Peasants Bringing Home a Calf Born in the Fields
Oil on canvas
31 15/16 x 39 3/8 in. (81.1 x 100 cm)
Inscribed at lower right: J.F. Millet
Henry Field Memorial Collection, 1894.1063
In Peasants Bringing Home a Calf Born in the Fields, which was exhibited in the 1864 Salon in Paris, Jean-François Millet shows two peasant men carrying a newborn calf on a wooden support down a path toward a house where two young girls await their return. The strong, hardworking peasants, with torn clothes and humble living conditions, reflect Millet’s commitment to the Realist aesthetic and his connection to the rural countryside. Born into a middle-class family in the small town of Cherbourg, France in 1814, Millet never lost touch with his rustic upbringing. While living in Barbizon, he became the central figure of an artist’s colony dedicated to images of rural France.

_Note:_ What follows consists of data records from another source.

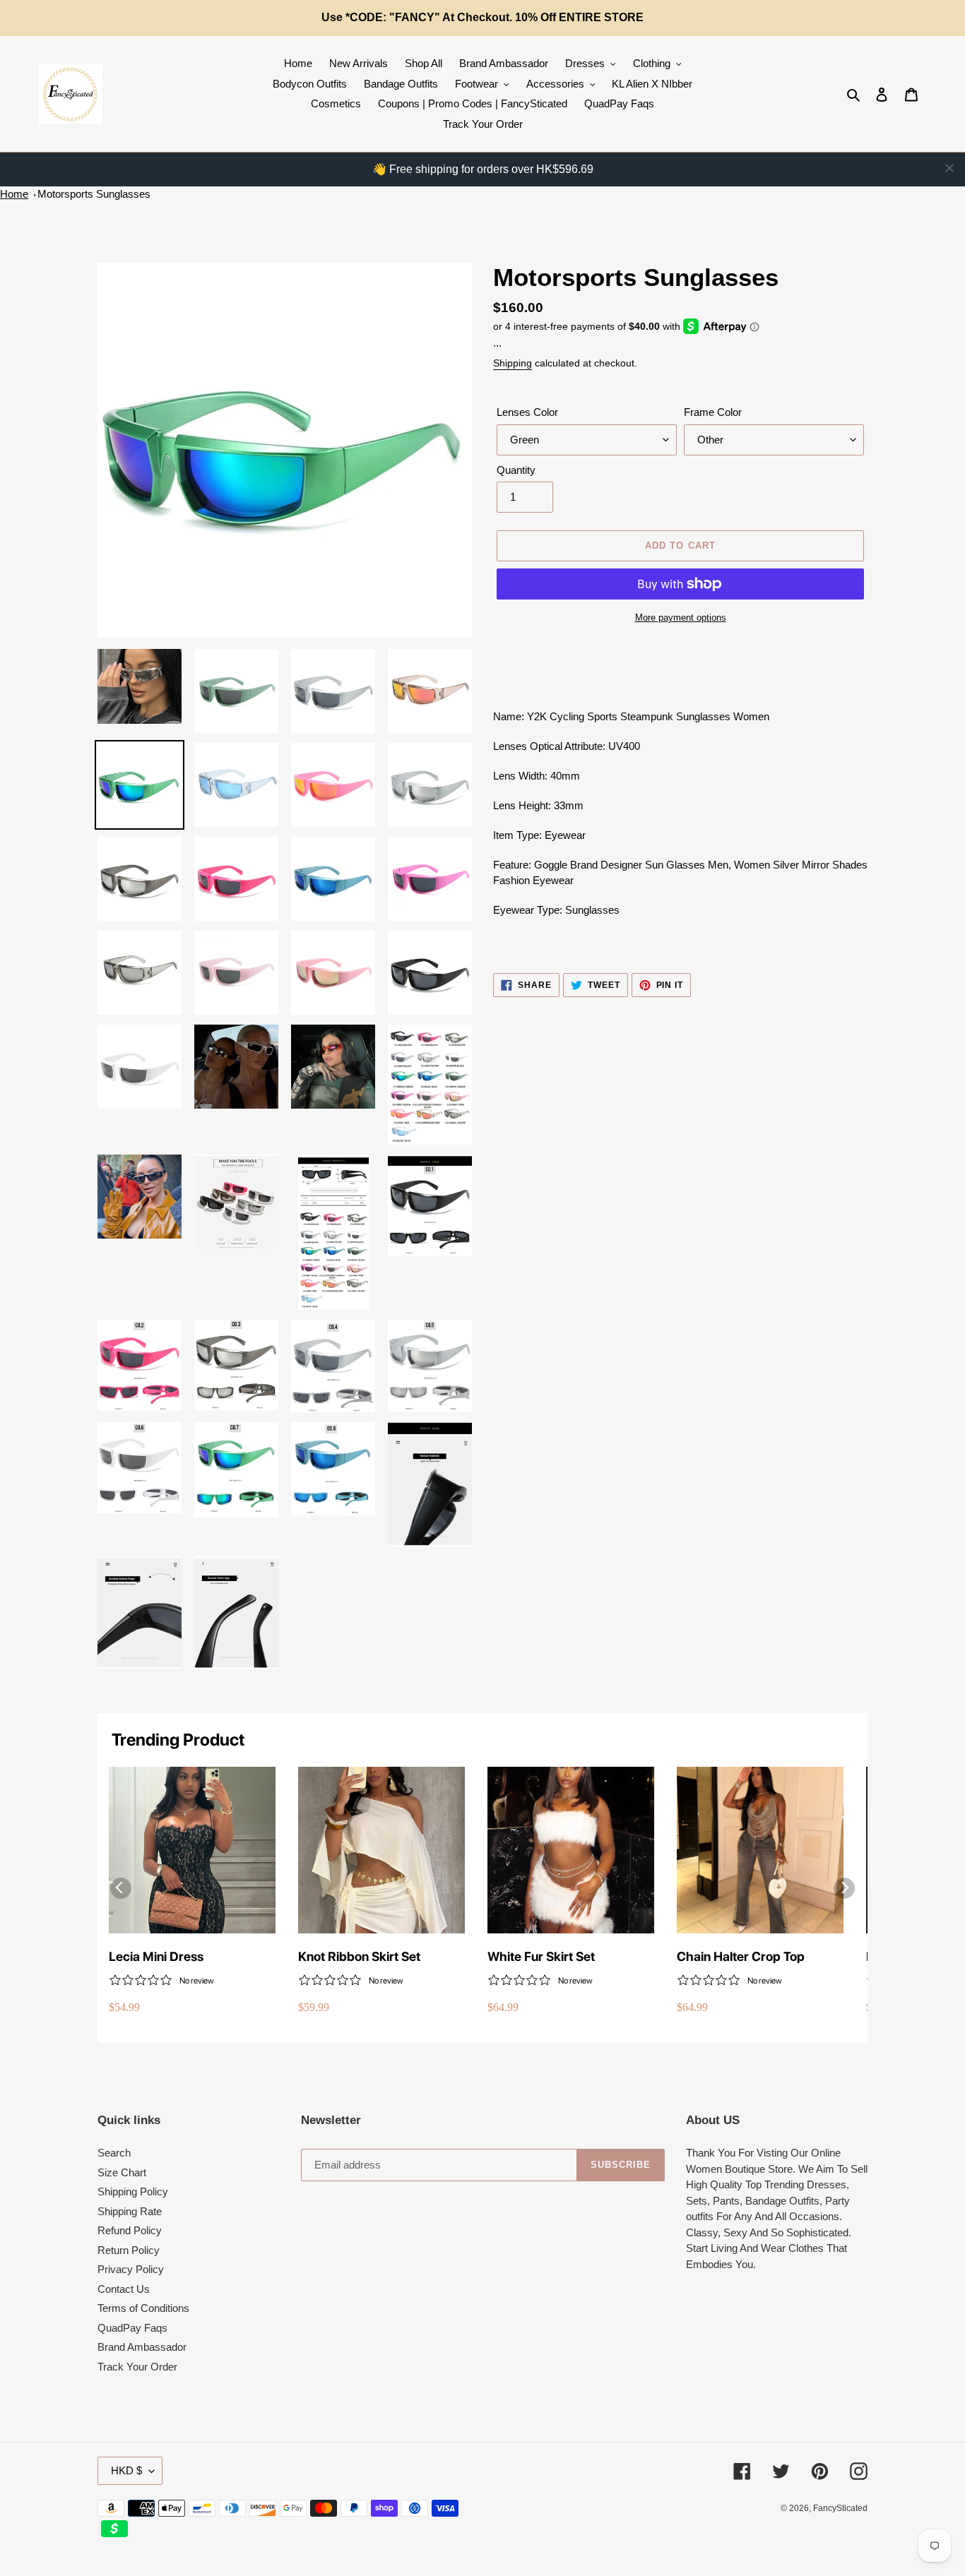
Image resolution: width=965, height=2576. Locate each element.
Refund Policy (129, 2230)
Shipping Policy (132, 2192)
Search (114, 2153)
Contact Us (123, 2289)
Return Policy (128, 2250)
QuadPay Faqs (132, 2328)
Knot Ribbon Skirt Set (359, 1956)
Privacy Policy (130, 2269)
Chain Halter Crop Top (741, 1956)
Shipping (512, 363)
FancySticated (840, 2508)
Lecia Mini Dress (156, 1956)
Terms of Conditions (143, 2308)
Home (14, 194)
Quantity (516, 470)
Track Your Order (137, 2367)
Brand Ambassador (142, 2347)
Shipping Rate (129, 2211)
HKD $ (126, 2470)
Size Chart (121, 2172)
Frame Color (713, 412)
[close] (949, 168)
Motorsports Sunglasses (93, 194)
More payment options (680, 617)
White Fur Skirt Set (541, 1956)
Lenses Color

Millet’s Realist portrayal of the life of peasants was not well received by French critics of his day. Writer Ernest Chesneau described the figures in the painting as “types of cretins from the countryside.” Some critics saw a resemblance to biblical scenes, such as the Nativity or a procession carrying the Ark of the Covenant, and the alleged incongruity of an elevated theme illustrated with lowly figures angered audiences. Not everyone was disturbed by Millet’s subjects and style, however. Vincent van Gogh was one of numerous 19th-century artists who admired Millet’s empathic depiction of peasants as noble figures whose virtue was a function of their closeness to nature and, by extension, to God.